### [Reading text]
☆ ☆ ☆ ☆ ☆ ☆ ☆

As Herring and Nichols thought about Hess' call to church planting in Canada, they knew they wanted to lead FBC to be his sponsoring church but as they had learned from other church planting efforts, this kind of effort needed a lot of preparation or it might easily fail.

Hess said he was ready about a year ago to "step out in faith" but now is glad he didn't.

First Baptist Collierville

FBC, which draws about 1,400 to Sunday morning worship, has been a part of starting 11 new churches (started four and sponsored seven others) in the past nine years, Nichols said. It also has been involved in the revitalization of an existing church in New Orleans after Hurricane Katrina.

Three of the four churches FBC has started were begun in the last three years in Memphis, partly because of what Herring, as part of the NAMB board, learned about church planting and its effectiveness in reaching people for Christ, said Nichols. During this period FBC also joined several sponsors of a church start in Rhode Island.


As they learned more about church planting, Herring and Nichols learned of a church preparing a church planter as a church planter resident on a church staff.

The church planter residency has worked out well, they reported.

"What excites me is that we're deliberately developing resources and giving time before we put somebody out there," Nichols said.

FBC supports Hess in addition to its other church planting efforts. FBC is partnering in these starts with the Tennessee Baptist Convention; Mid-South Baptist Association, based in Bartlett; and other churches to start the Memphis churches and with NAMB and other churches on the Rhode Island and Toronto starts.

The average three-year commitment to a church plant has not been completed by FBC yet on the efforts in Memphis. On two of the church starts they are committed to another 18 months of support and on the other another nine months, said Nichols.

Of course, the church also may extend those commitments, he added. He explained that although a church may be growing, it may face challenges just as difficult as it faced in infancy.

In Toronto, he and Herring realize that "this is not your typical three-year commitment," said Nichols. Because Toronto is so unreached, "we will be plowing in this field for a while."

☆ ☆ ☆ ☆ ☆ ☆ ☆

### [Stored data]
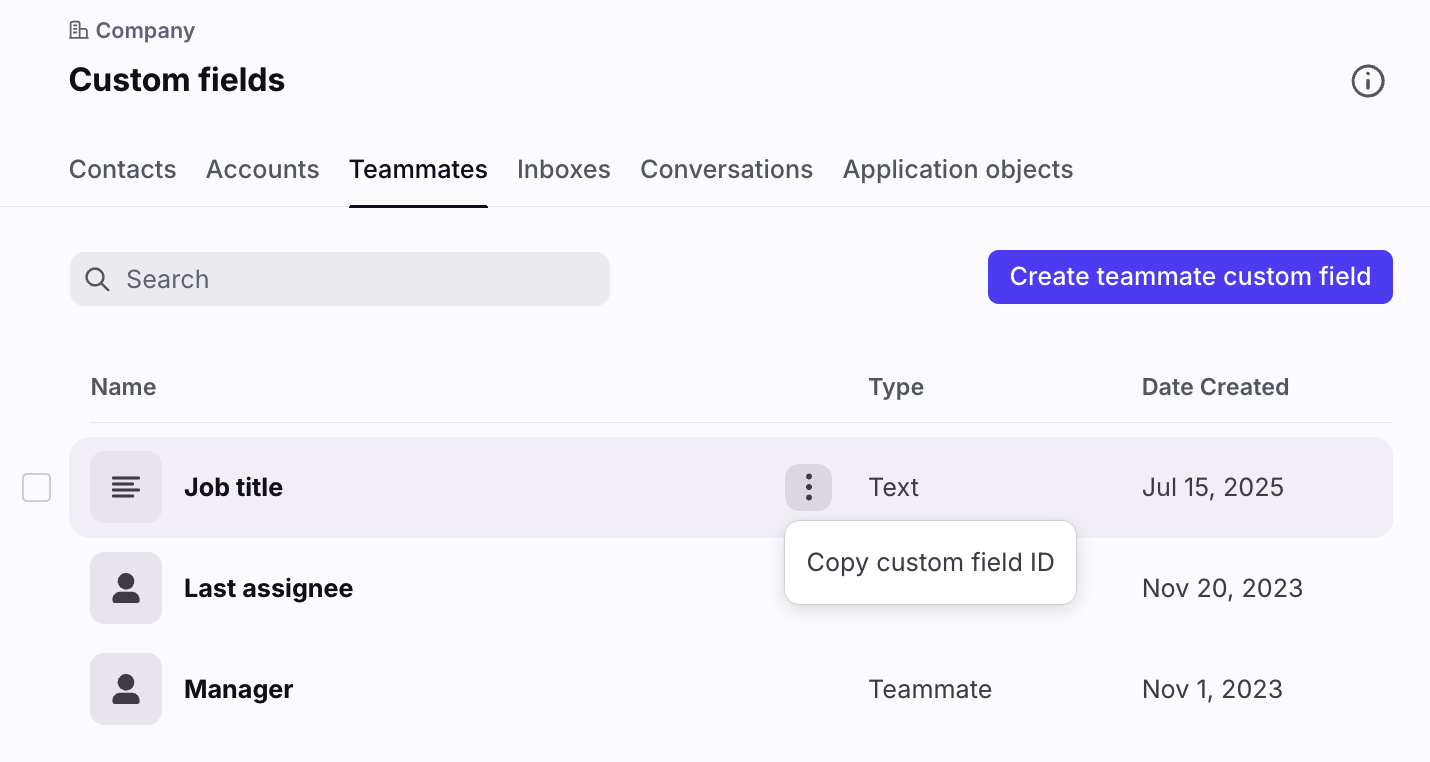The width and height of the screenshot is (1430, 762).
Task: Choose Copy custom field ID
Action: coord(930,563)
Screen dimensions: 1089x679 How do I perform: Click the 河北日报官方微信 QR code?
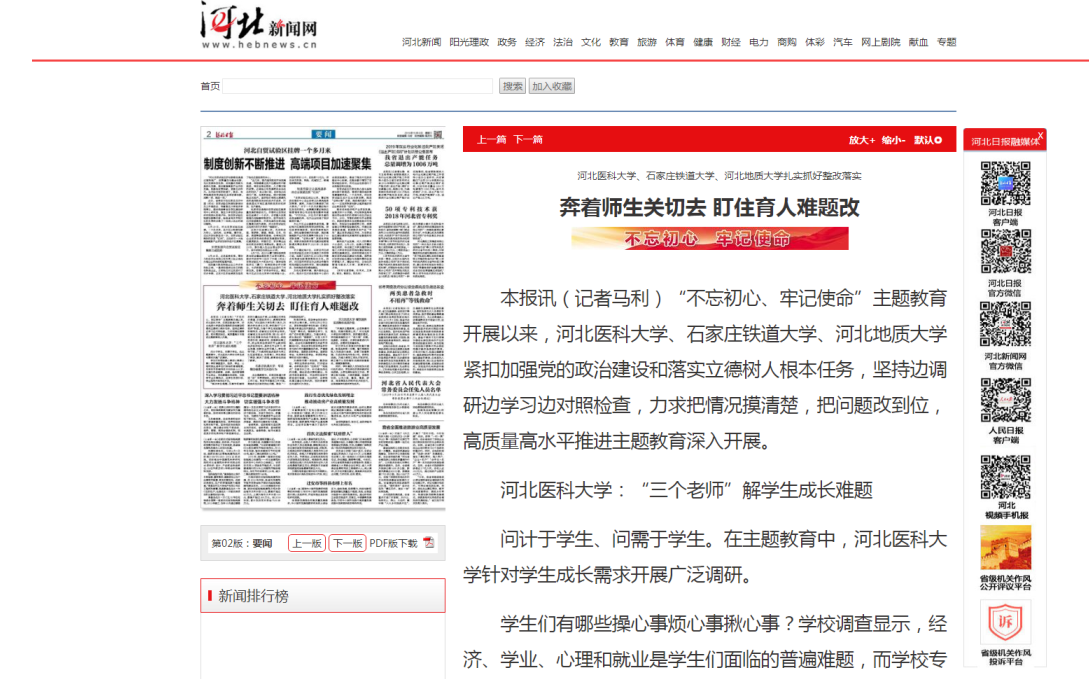click(x=1005, y=252)
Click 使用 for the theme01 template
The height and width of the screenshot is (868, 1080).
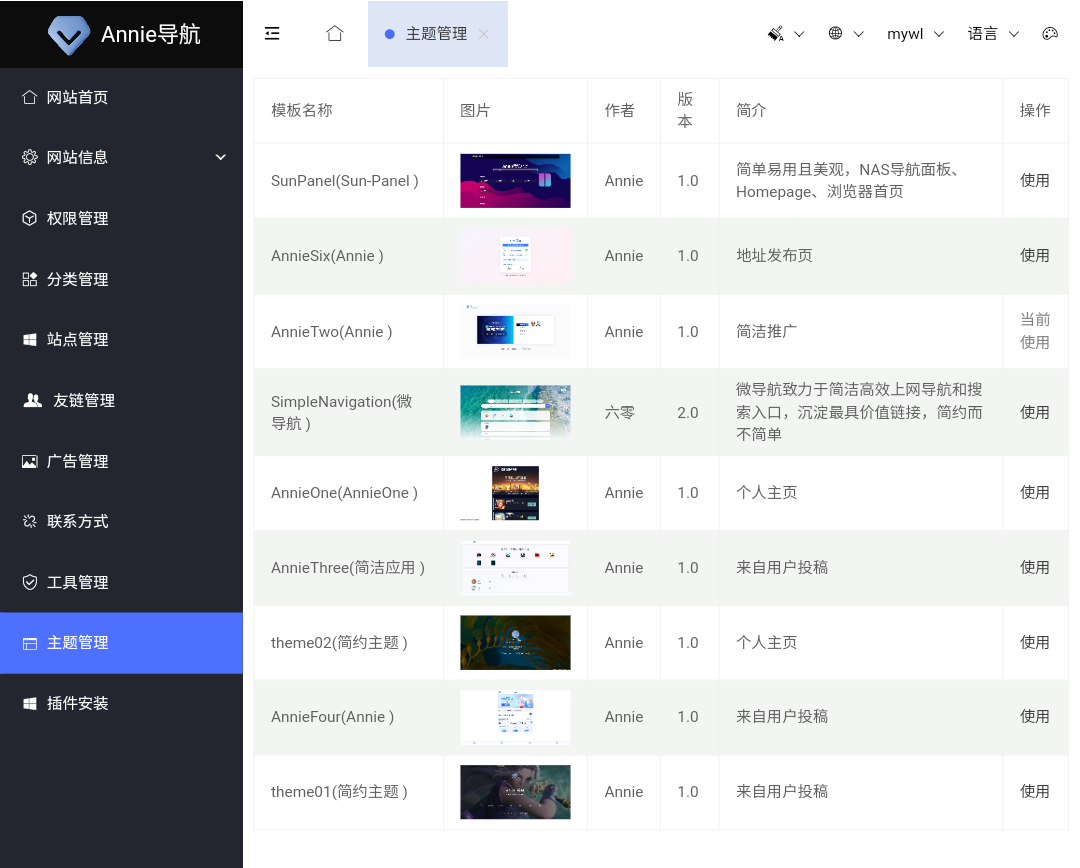(x=1034, y=792)
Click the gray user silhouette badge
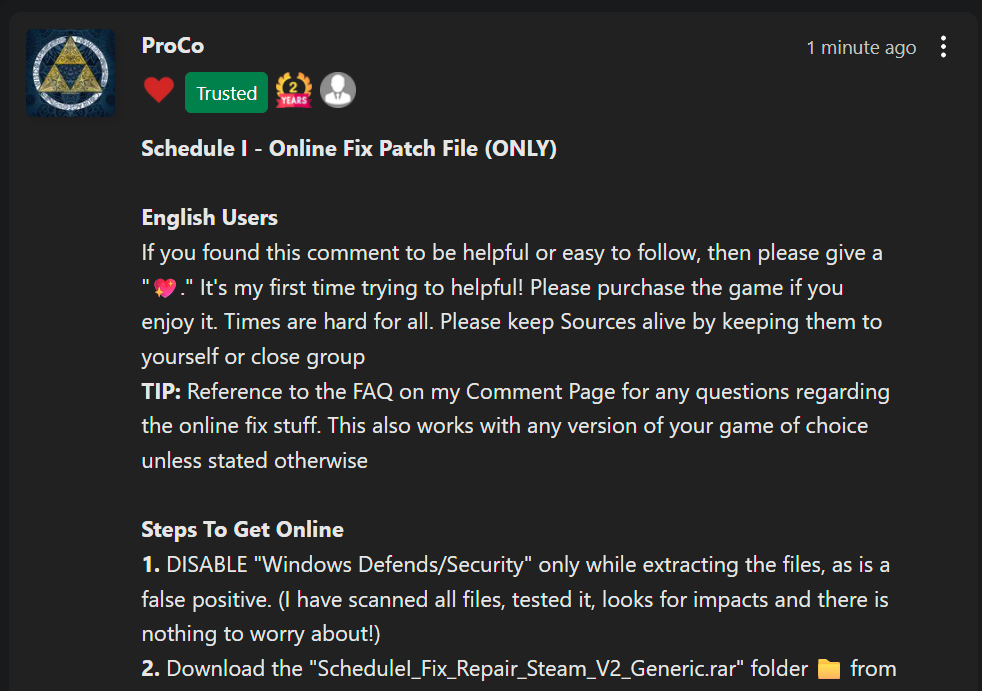Screen dimensions: 982x691 [x=338, y=90]
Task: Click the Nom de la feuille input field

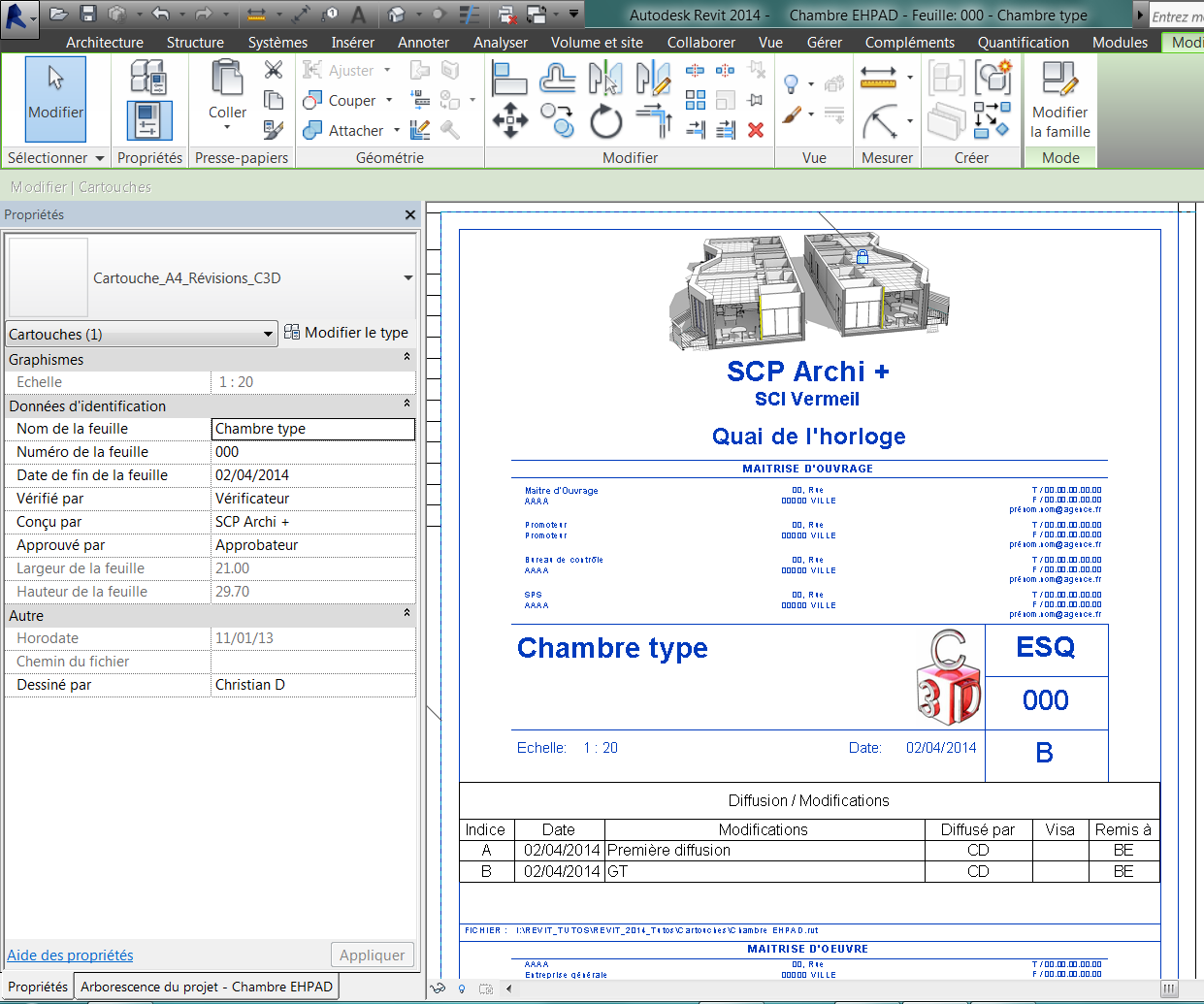Action: pyautogui.click(x=312, y=428)
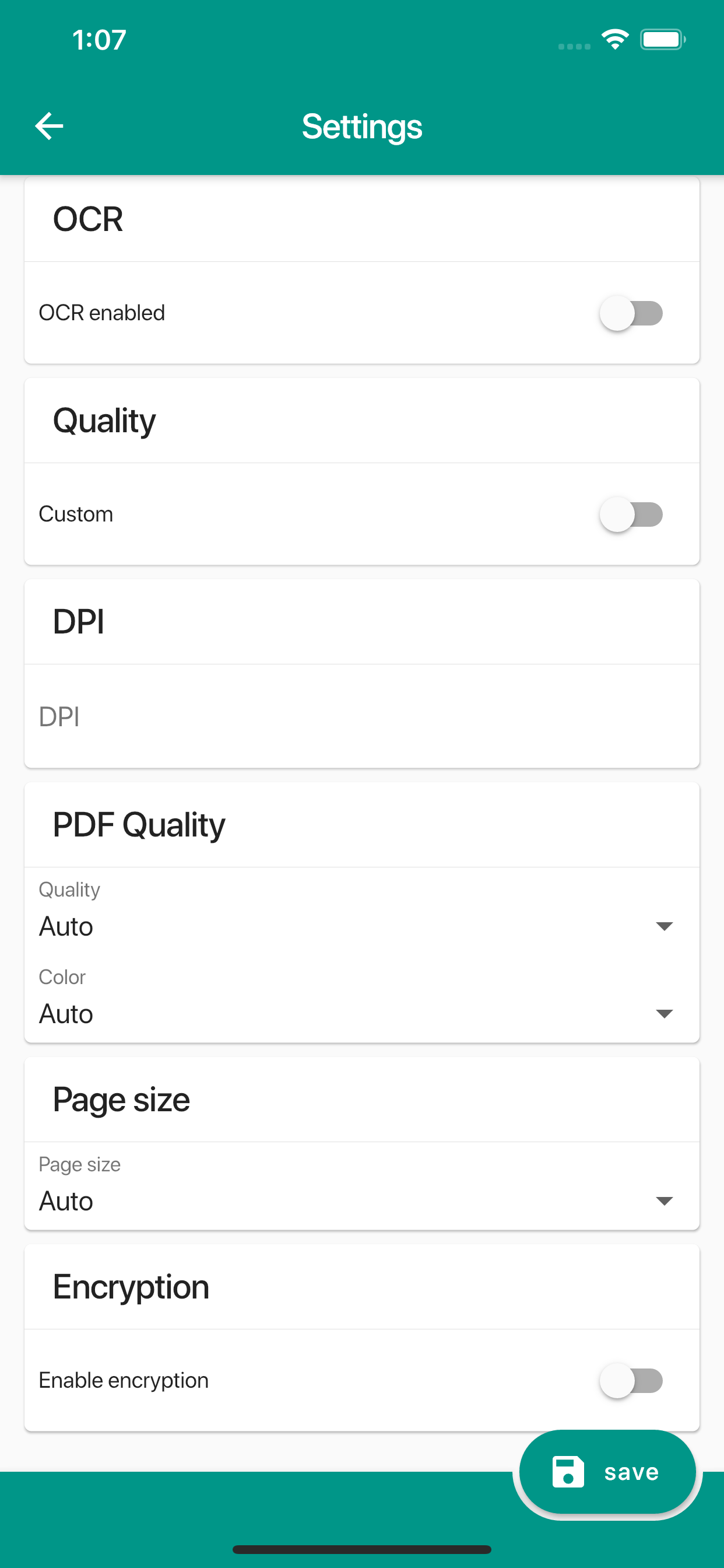Click the PDF Quality section title
This screenshot has width=724, height=1568.
[138, 824]
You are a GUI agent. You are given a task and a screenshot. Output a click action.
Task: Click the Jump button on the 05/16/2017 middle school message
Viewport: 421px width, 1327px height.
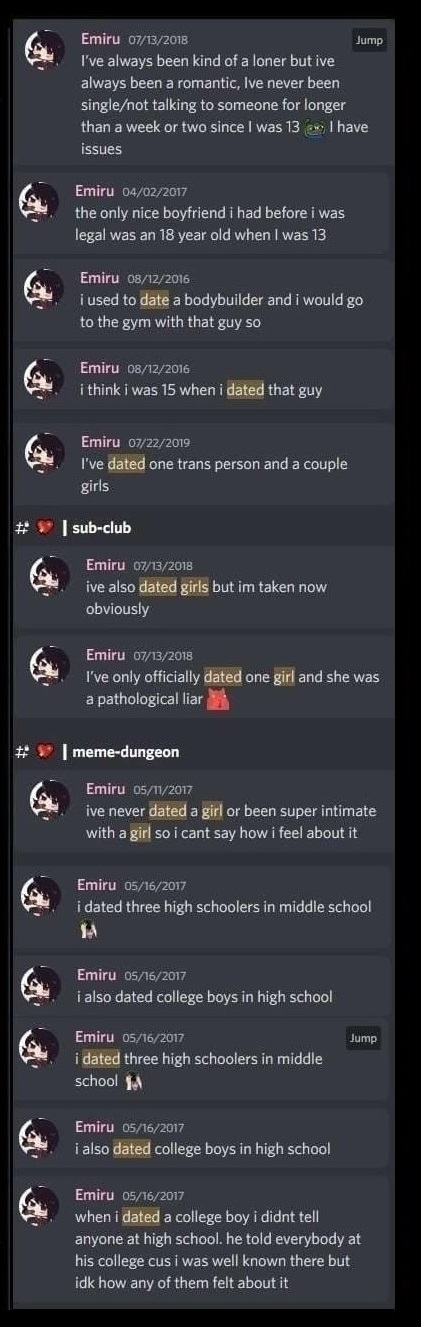pos(363,1038)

☆ ☆ ☆ ☆ ☆ ☆ ☆

### [Assignment 1]
According to the church planting article, how many new churches has FBC helped start in the past nine years?
### [Assignment 2]
Using the church planting article, explain why Herring and Nichols do not treat the Toronto start as a typical three-year commitment.

### [Answer box 1]
Eleven: it started four and sponsored seven others.

### [Answer box 2]
Toronto is so unreached that, in Nichols' words, "we will be plowing in this field for a while."